Gp63 is a major surface protein of Leishmania promastigotes. Its protective efficacy has been tested in several experimental models using different mouse strains, gp63 forms, adjuvants and routes of immunization, giving rise to conflicting results. This investigation was designed to determine whether these discrepancies could be ascribed to differing experimental procedures, and to compare gp63-induced protection with that achieved using live promastigotes. Preliminary experiments demonstrated that gp63 was an extremely potent immunogen compared to a standard antigen (ovalbumin). Protection against Leishmania major infection afforded by gp63 inoculation was studied in CBA mice. Injection of gp63 in saline, or of CFA, BCG, and C. parvum without antigen, induced significant protection. When gp63 and adjuvants were combined, results differed depending on the site of vaccination relative to that of the challenge infection.
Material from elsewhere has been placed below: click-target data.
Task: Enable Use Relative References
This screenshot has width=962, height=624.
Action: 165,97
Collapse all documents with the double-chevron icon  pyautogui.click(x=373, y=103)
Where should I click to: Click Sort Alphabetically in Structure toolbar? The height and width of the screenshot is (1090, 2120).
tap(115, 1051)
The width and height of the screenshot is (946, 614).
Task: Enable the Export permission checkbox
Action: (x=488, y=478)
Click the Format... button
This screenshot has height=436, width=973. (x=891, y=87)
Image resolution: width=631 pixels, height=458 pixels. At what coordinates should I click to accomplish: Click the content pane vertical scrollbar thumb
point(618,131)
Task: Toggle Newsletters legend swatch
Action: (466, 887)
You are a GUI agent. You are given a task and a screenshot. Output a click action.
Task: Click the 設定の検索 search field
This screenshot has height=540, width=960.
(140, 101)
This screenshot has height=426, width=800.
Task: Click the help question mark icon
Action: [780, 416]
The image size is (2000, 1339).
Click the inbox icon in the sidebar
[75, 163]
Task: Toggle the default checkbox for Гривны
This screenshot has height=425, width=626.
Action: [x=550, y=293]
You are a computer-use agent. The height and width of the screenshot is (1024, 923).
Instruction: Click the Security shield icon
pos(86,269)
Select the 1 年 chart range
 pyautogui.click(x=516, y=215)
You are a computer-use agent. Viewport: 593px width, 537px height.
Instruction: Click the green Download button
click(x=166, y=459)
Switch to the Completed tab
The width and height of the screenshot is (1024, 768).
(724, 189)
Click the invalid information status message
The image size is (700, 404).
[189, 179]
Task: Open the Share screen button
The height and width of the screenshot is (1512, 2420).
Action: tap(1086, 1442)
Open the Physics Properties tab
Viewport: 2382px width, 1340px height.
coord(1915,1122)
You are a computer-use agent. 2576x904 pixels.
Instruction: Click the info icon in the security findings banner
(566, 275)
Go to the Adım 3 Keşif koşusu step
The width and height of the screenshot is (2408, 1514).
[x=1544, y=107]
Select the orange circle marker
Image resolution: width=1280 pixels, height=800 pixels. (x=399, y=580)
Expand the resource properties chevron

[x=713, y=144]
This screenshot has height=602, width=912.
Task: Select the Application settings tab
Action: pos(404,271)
Vaccination with gp63 plus adjuvants in the tail (i.e. close to the site of infection) led to a stronger reduction of lesion size than the basal level of protection elicited by adjuvants alone, except in the case of CFA. Surprisingly however, when the antigen was injected at a distance from the site of infection (immunization in the hind foot pads, infection in the rump), the protective effect of gp63 was decreased by the adjuvants. Finally, vaccination at either site using live parasites (radioattenuated or virulent promastigotes) resulted in most instances in better protection than achieved by any protocol using gp63 and adjuvants. While anti-gp63 T cells proliferated in vitro in response to L. major-infected bone marrow-derived macrophages, they were unable to activate macrophages for parasite killing. This is in contrast with lymphocytes from mice immunized with live parasites, which both proliferated and stimulated significant killing of the microorganisms within 48 h.